EXCERPT PROVIDED —
Trying to understand what you are getting at made me realize why I do not gamble I am just not smart enough or lucky enough. I had a friend try and convince me he knew a sure fire way to beat roulette but in the end the house always wins. He eventually had to admit he had a gambling addiction and quit doing it all together.


Of all the gambling games to insist you know a secret solution too, roulette has to be one of the funniest.



Like anything else, Poker is a skill that you can learn with time and practice.

It is not really related to your smartness or luck (doesn't apply to _everyone_ of course but I'd wager that the average HN reader is already smart enough for poker)


> When they call too much you should obviously not bluff! This leads to very boring games of poker.

I don't know, poker theory is all about optimal ranges and Nash equilibrium, but there's something satisfying (and very practically important, since if all your opponents even understand the phrase Nash equilibrium you should find a different game) about trying to make the most money against an opponent who calls or bluffs way too much.


I love poker, and I'm solid on the math foundations, but I still suck..

Any book/other resource recommendations for brushing up on this stuff?


Modern Poker Theory by Acevedo was the premier book on this, but I've been out of the game a few years. Idk if I'd fully trust his charts given modern sizing theory, but it's going to improve your game if you understand the concepts. If you're really serious, you want to get a solver: GTO+, PIOSolver, or GTOWizard (online version).


also there are some free [and open source] solvers fwiw

[1] https://wasm-postflop.pages.dev/ [2] https://github.com/b-inary/desktop-postflop


This is why I swear by chess. Bluffing has minimal value against best play.

PROVIDED DATA —
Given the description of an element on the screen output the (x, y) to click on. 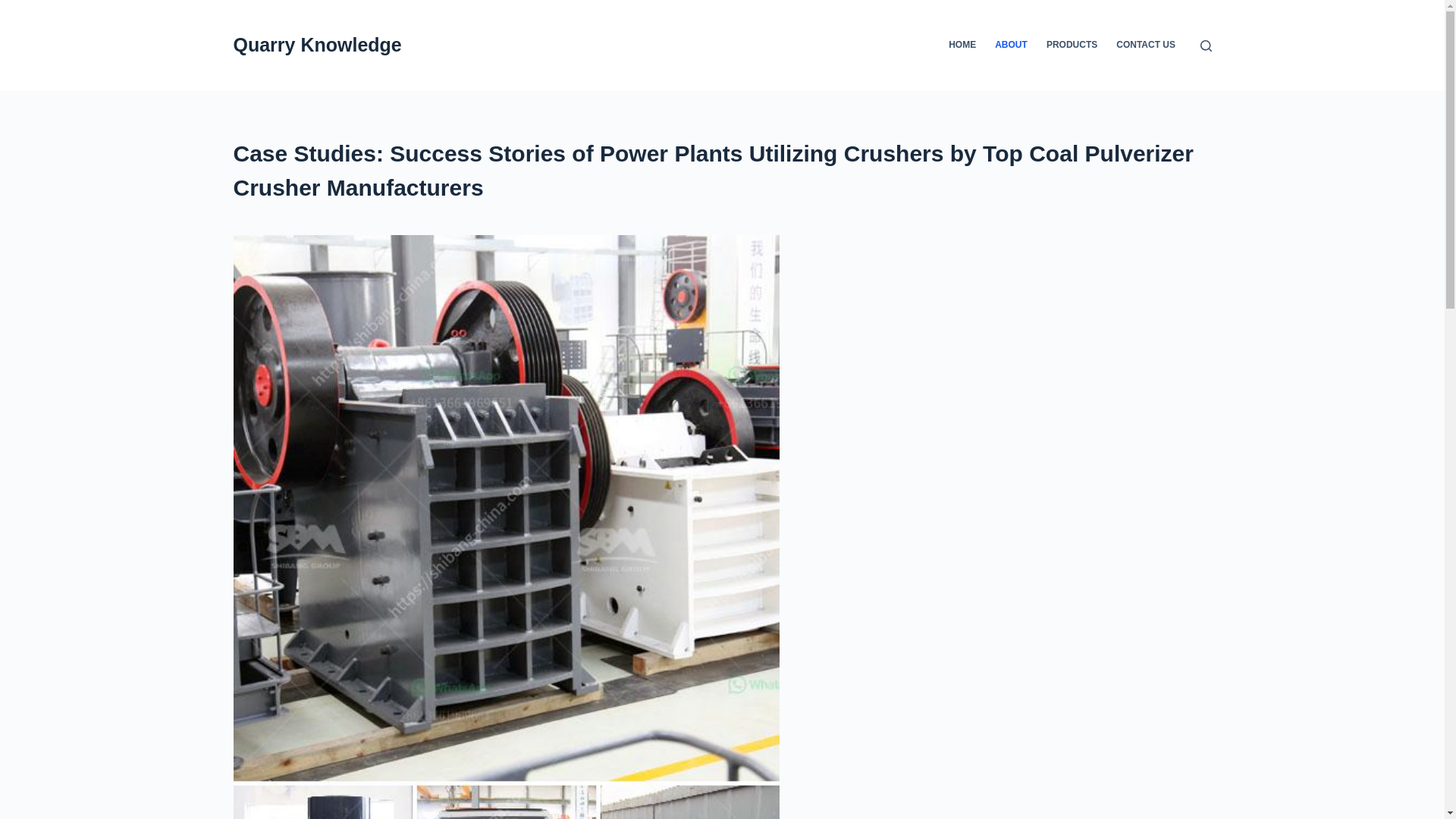
About (721, 170)
Quarry Knowledge (316, 44)
Skip to content (15, 7)
Given the description of an element on the screen output the (x, y) to click on. 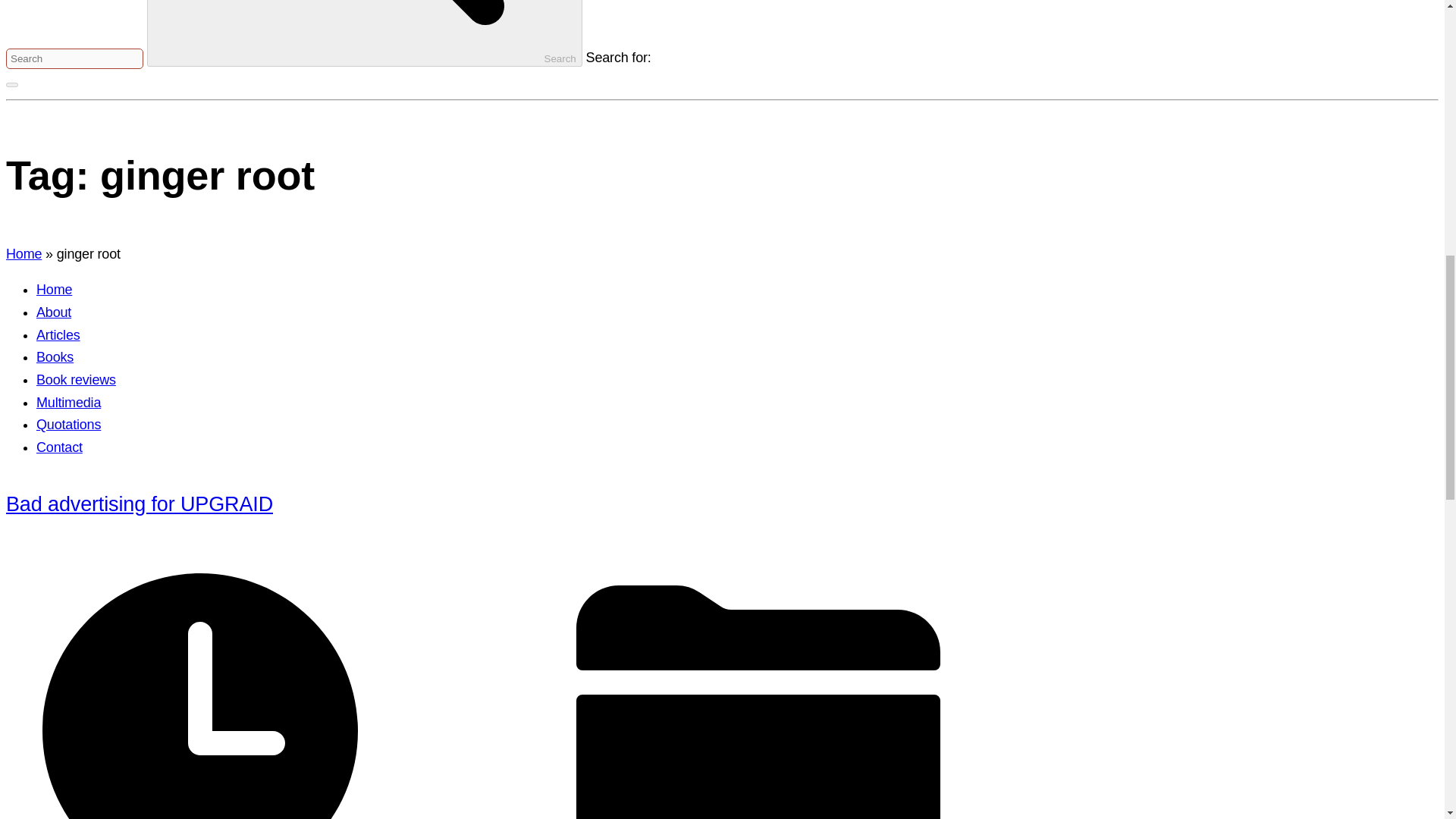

WRITTEN EXERCISE A — According to the poker thread, which book was the premier book on poker theory?
WRITTEN EXERCISE B — From the poker thread, print the passage starting with "It is not really" and going on through "games of poker.".

WRITTEN RESPONSE A — Modern Poker Theory by Acevedo.

WRITTEN RESPONSE B —
It is not really related to your smartness or luck (doesn't apply to _everyone_ of course but I'd wager that the average HN reader is already smart enough for poker)


> When they call too much you should obviously not bluff! This leads to very boring games of poker.